Microevolution - variation within the Biblical kind.
Macroevolution - the changing of one Biblical kind into another kind.
...
Could microevolution occur within a kind? I certainly think so. It is, in fact, essential that organisms adapt over the generations to their changing environments; otherwise, all life would be threatened with extinction. But the adaptations of various kinds (species, as scientists would identify them) occur as a result of the variable genetic expression made possible by the vast amount of genetic information already present within a population of any given kind. However, each kind received the totality of its genetic information at Creation, and the expression of any characteristics related to that kind is limited to the genetic information with which it began. Evolution insists that new information can be added to a species' genome (the total amount of an organism's genetic information), arising by chance, through random mutations, and producing new characteristics in certain individuals of a population. Then, as a result of these new characteristics, those individuals have higher survival statistics and the characteristics become part of the overall population over time.
http://www.scriptureoncreation.org/#/science-question-answer/macro-vs-microevolution
Adaptation refers to the process wherein certain groups or individuals change their ways in order to be better suited to their environment and habitat. This is change is needed so that they can survive and maintain normal functioning in their community. For example, during winters or cold days, individuals learn to alter their homes and personal clothes to be able to live through the chilling temperatures.
Evolution, though, takes a long time. It is a process in which the genetic structure and physical anatomy change in relation to the changes happening in the environment. It does not occur overnight, but invokes generations in order to turn out into the best being suitable. Human beings are indeed an example, as evidenced from our ancestors the Homo erectus, to Homo sapiens, or basically, us. We are the proof of evolution.

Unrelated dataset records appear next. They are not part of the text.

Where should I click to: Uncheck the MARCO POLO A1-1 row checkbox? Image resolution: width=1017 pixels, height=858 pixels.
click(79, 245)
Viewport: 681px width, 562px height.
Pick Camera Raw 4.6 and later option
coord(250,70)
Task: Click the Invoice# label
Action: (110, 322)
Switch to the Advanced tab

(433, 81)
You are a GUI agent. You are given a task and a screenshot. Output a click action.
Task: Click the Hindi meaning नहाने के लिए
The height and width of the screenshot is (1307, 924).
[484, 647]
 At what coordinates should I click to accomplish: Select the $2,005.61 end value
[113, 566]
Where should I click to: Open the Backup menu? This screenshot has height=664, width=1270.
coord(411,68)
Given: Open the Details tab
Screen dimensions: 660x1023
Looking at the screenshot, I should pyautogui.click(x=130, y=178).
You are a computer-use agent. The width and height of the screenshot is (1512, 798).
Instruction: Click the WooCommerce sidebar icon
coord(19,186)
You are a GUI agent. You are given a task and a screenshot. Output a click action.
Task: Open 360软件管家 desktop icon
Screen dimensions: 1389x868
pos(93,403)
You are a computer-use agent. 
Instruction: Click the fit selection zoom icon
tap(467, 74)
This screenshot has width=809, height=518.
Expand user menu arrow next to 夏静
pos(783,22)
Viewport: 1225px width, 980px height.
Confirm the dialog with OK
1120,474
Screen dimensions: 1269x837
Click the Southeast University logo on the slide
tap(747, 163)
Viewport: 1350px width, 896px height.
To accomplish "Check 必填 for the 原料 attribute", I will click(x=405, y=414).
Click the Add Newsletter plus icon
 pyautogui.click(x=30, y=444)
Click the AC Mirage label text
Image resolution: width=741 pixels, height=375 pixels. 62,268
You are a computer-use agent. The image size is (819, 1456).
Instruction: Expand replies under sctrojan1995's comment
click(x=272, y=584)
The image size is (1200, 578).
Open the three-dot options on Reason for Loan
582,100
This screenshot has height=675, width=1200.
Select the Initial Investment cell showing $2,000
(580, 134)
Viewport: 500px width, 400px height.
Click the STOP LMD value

http://www.differencebetween.net/sc...tween-adaptation-and-evolution/#ixzz4Z9kS0nc0
---------------------------------------
Generally, evolution refers to change, and in particular in our gene-centered age, change due to changes in genes. Mutation changes DNA sequence, and if that change is transmitted to the next generation, the population’s gene pool, its set of genotype variants, has changed—it has ‘evolved’.
Adaptation generally refers to change that leads organisms to be suited to their local circumstances in some way, when that change is due to changes in the mix of genetic variants in a species that is there. It is genetic change that alters the resulting organism in ways that are different and more successful in the environment than the genotypes (that is, the organisms with the genotypes) that had been there. The usual image is that of natural selection screening out the less successful genotypes, with the result that the ones that persist increase in their frequency in the population.